Crocetta, Nuti (M5S) choc: "Uno scandalo, ma perché escono proprio ora?"

16 luglio 2015, Adriano Scianca
Crocetta, Nuti (M5S) choc: 'Uno scandalo, ma perché escono proprio ora?'
“Parole scandalose, ma Crocetta doveva già dimettersi e per vicende ben più gravi. E poi perché le intercettazioni escono proprio ora?”. Riccardo Nuti, parlamentare siciliano del Movimento 5 Stelle, condanna le frasi di Matteo Tutino su Lucia Borsellino, ma non ci sta ad accodarsi al coro degli scandalizzati. E, parlando con IntelligoNews, aggiunge: “In Sicilia la politica è gattopradesca, si parla di cambiamento ma dietro ci sono sempre gli stessi”. 

Praticamente tutti, ormai, chiedono le dimissioni di Crocetta. Qual è la sua posizione? 

«È vero, Crocetta si deve dimettere. Ma lo doveva fare già da tempo e per questioni molto più gravi. In questo caso parliamo di parole gravissime, scandalose, schifose, ma non dette da lui. Mi sembra una vicenda con un peso molto minore rispetto ad altre per le quali il M5S ha già chiesto le dimissioni del governatore. Insomma, la vicenda è grave, ma sospetta»

Cosa intende dire? 

«Come mai ci sono certi personaggi siciliani come Cracolici o Faraone che non hanno mai detto una parola contro Crocetta e oggi ne chiedono le dimissioni? E poi, anche se non lo sapremo mai, purtroppo, resta il dubbio che queste intercettazioni escano con tempistiche sospette. Perché proprio ora?». 

Intercettazioni a orologeria quindi? 

«Le intercettazioni in sé no, la loro diffusione ai giornali e la loro pubblicazione sì. Ma, ripeto, non ne avremo mai la certezza».

Lei ha citato altre questioni più gravi per cui Crocetta si doveva dimettere.
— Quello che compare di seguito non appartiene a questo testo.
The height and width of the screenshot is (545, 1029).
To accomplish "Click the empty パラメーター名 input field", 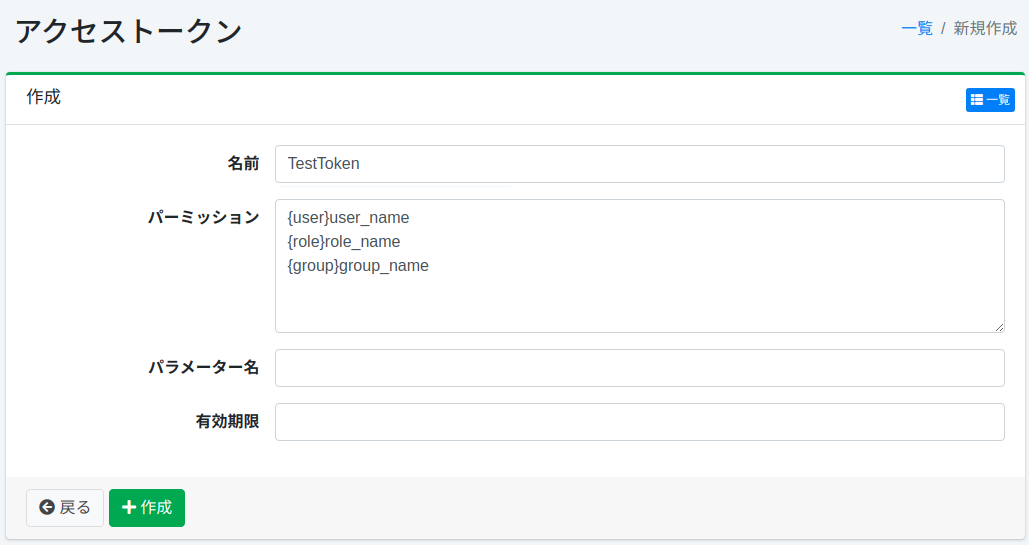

A cosa si riferisce? 

«Per esempio alla sanità: pensiamo a tutti i bambini morti di recente nelle vicende della sanità siciliana. O ai mancati controlli sulle strade. O alla situazione disastrosa dei rifiuti in tutte le città siciliane. Problemi su cui non è mai stato detto nulla dai soliti personaggi che oggi si accaniscono su Crocetta. O pensiamo alla cosa forse ancor più grave, ovvero al fatto che in Finanziaria si continuino a dare soldi al bacino clientelare. Perché stanno tutti in silenzio su questo?» 

In ogni caso la Sicilia non sembra avere pace: tutti i governi locali finiscono tempestati dalle inchieste. Come mai?

«Perché in Sicilia chiunque vada al potere deve fare i conti con i soliti personaggi. Dietro ci sono sempre loro, a prescindere dal nome del governatore. Per esempio in Sicilia è impossibile vincere senza allearsi con l'Udc. È una politica gattopardesca, dove si parla sempre di cambiamento, ma sono tutte balle».